Frequently Asked Questions

What Leverage Does Brightfunded Offer on Forex?

Brightfunded provides 1:100 leverage on all 49 forex pairs, including majors, minors, and exotics. This leverage is the same during evaluation and funded phases, and it applies on MT5, cTrader, and DXTrade equally. One standard lot requires $1,000 in margin on a Brightfunded account.

Does Brightfunded Reduce Leverage After Funding?

No. Brightfunded maintains identical leverage across Phase 1 evaluation, Phase 2 verification, and funded accounts. There is no leverage reduction when you pass the evaluation and get funded. The leverage structure (1:100 forex, 1:40 commodities, 1:20 indices, 1:5 crypto) stays constant throughout.

What Is the Maximum Leverage for Crypto at Brightfunded?

Brightfunded offers 1:5 leverage on all 36+ cryptocurrency pairs, including BTC/USD, ETH/USD, and SOL/USD. This is higher than many competitors like FTMO, which offers 1:2 on crypto. At 1:5, one Bitcoin at $70,000 requires $14,000 in margin on a Brightfunded account.

How Does Brightfunded's Gold Leverage Work?

Brightfunded provides 1:40 leverage on gold (XAUUSD) and all other commodities. One standard lot of gold (100 oz) at $2,300/oz requires approximately $5,750 in margin. Brightfunded's 1:40 gold leverage is higher than many prop firms that offer 1:20, giving traders more position sizing flexibility.

Is Leverage the Same on All Brightfunded Platforms?
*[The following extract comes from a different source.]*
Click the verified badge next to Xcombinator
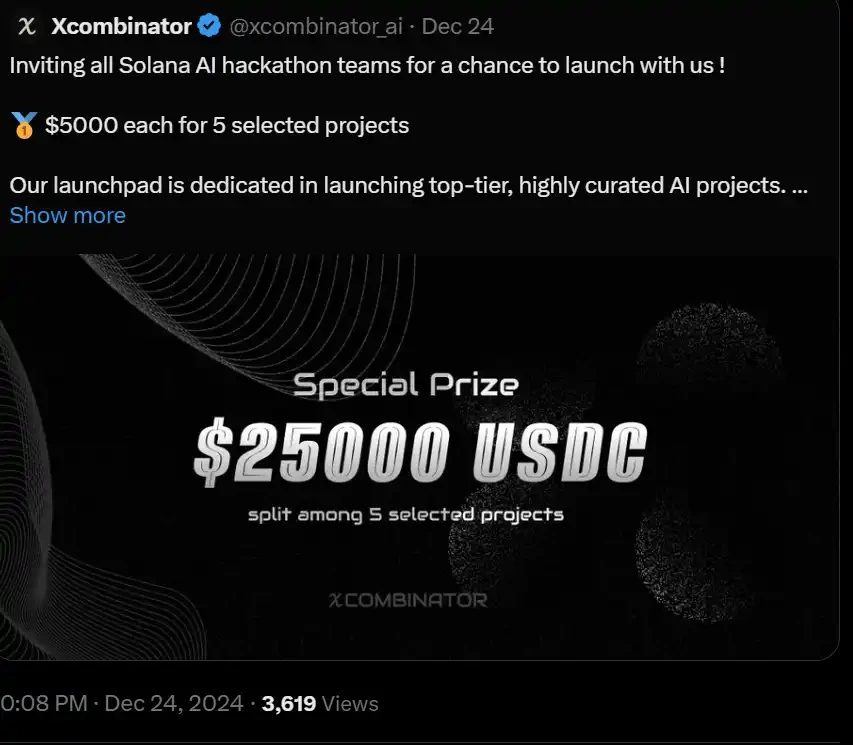This screenshot has width=853, height=745. 207,26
Yes. Brightfunded applies the same leverage across MT5, cTrader, and DXTrade. Platform choice does not affect available leverage, margin requirements, or maximum position sizes. The trading conditions are identical across all three platforms.

Can You Use Full Leverage on a Brightfunded Account?
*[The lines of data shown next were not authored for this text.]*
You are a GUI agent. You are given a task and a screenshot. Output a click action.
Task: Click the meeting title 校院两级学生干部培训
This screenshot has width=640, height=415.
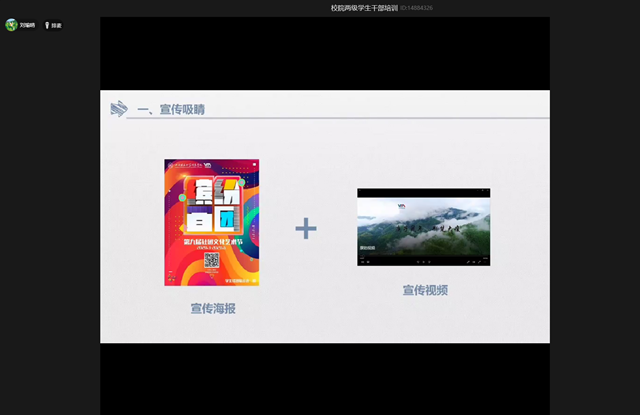[364, 8]
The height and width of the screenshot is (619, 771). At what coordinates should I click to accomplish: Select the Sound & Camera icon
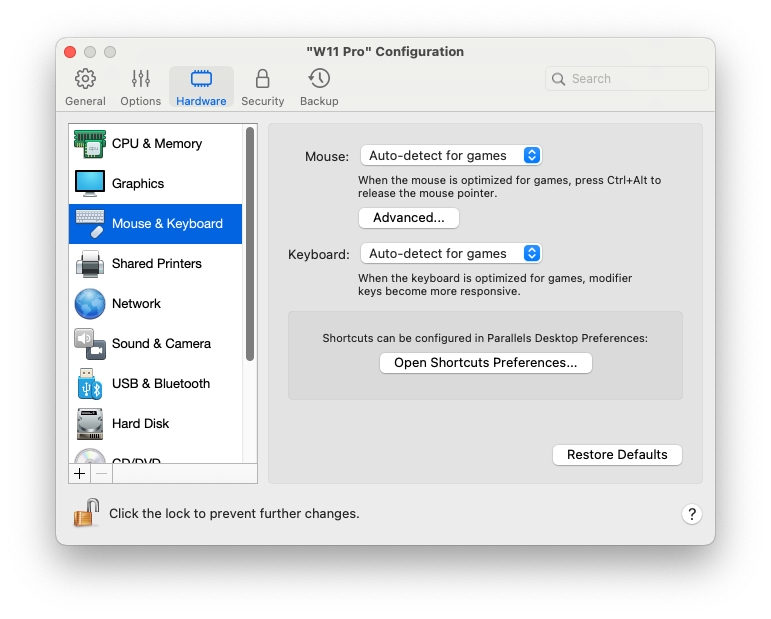(x=90, y=344)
Technically yes, but using full leverage on a Brightfunded account is extremely risky. The 5% static daily drawdown is the real position size limiter. On a $100K account, you could theoretically open 100 standard forex lots, but a 5-pip adverse move would breach your daily drawdown. Position sizing should be based on drawdown management, not maximum leverage.

What Is the Margin Requirement for Indices at Brightfunded?

Brightfunded offers 1:20 leverage on all index CFDs, meaning the margin requirement is 5% of notional value. One contract of US30 at 40,000 points requires approximately $2,000 in margin. Indices have zero commission at Brightfunded, with all trading costs coming from the spread.

Does the Scaling Plan Change Brightfunded's Leverage?

No. Brightfunded's scaling plan increases your account size and maximum allocation, but leverage remains unchanged. Whether you're trading a base $100K account or a scaled $400K account, the leverage per asset class stays the same: 1:100 forex, 1:40 commodities, 1:20 indices, and 1:5 crypto.

How Many Lots Can You Trade on a $100K Brightfunded Account?

On a $100K Brightfunded account with 1:100 forex leverage, the margin allows up to 100 standard lots. Practically, the 5% daily drawdown ($5,000) is the constraint. With a 30-pip stop loss on EUR/USD, a conservative approach would be 8-10 standard lots maximum per session, risking about 60% of the daily drawdown.

Why Is Crypto Leverage Lower Than Forex at Brightfunded?

Brightfunded sets crypto leverage at 1:5 (compared to 1:100 for forex) because cryptocurrency markets are significantly more volatile. Bitcoin can move 3-5% in a single day, while major forex pairs rarely move more than 1%. Lower leverage on crypto protects both the trader and Brightfunded from outsized losses caused by extreme price swings.